**Exercise details**
Write out every line of the records below again, requests included, and shift each coordinate in the answers up by 113. Leave the pictures out.

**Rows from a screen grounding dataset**
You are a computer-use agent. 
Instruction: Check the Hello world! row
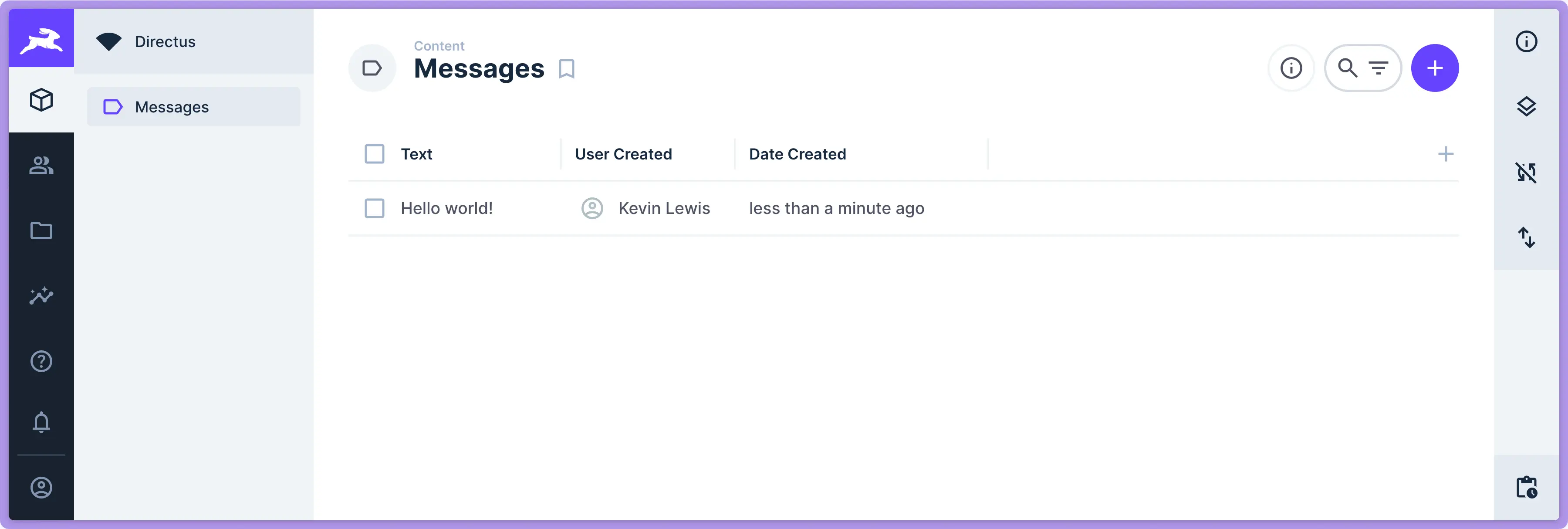374,208
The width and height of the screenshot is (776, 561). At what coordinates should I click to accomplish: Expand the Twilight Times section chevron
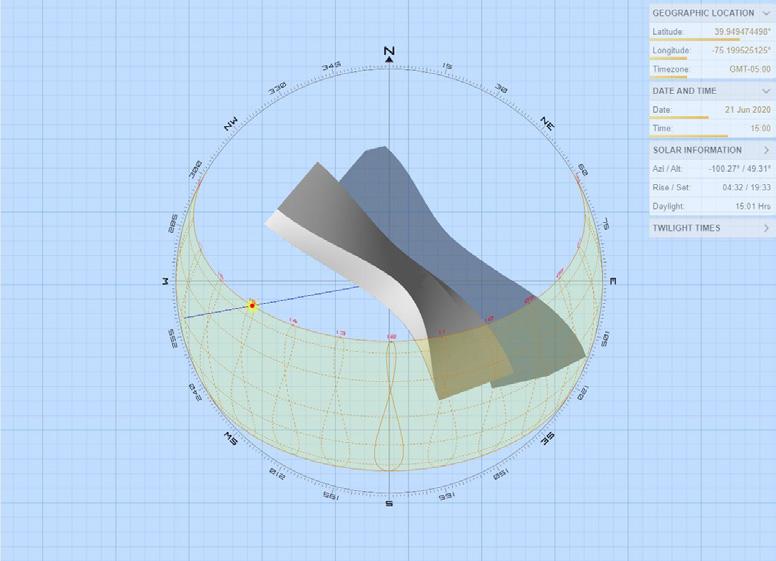[x=767, y=228]
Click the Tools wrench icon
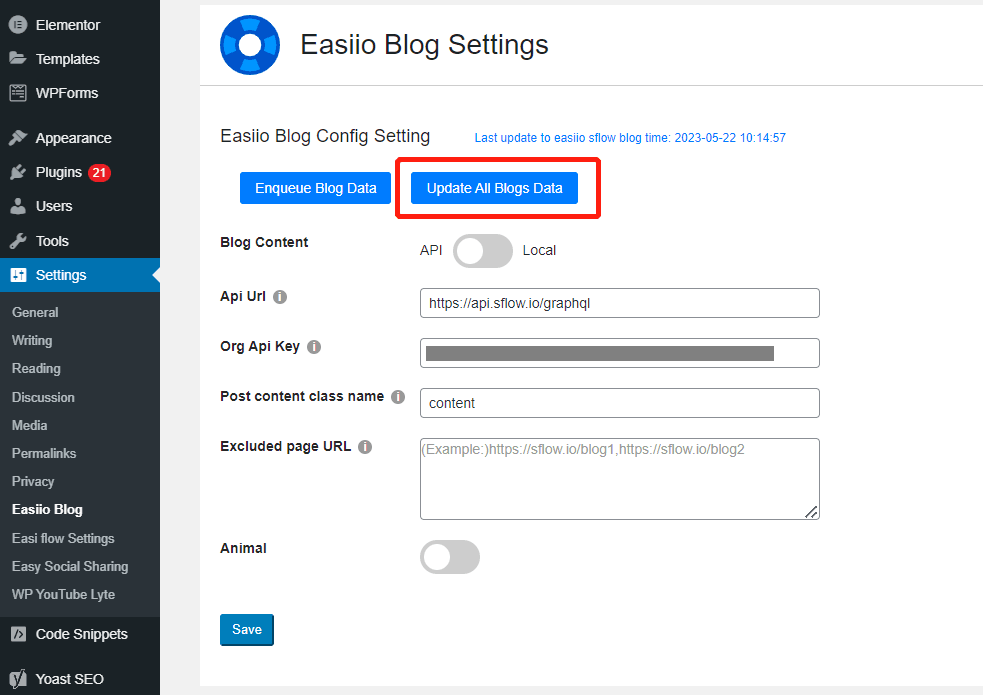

**Response**
You are a computer-use agent. 
Instruction: Check the Hello world! row
487,321
The width and height of the screenshot is (776, 561). At what coordinates should I click to accomplish: Expand the Twilight Times section chevron
[x=880, y=341]
Click the Tools wrench icon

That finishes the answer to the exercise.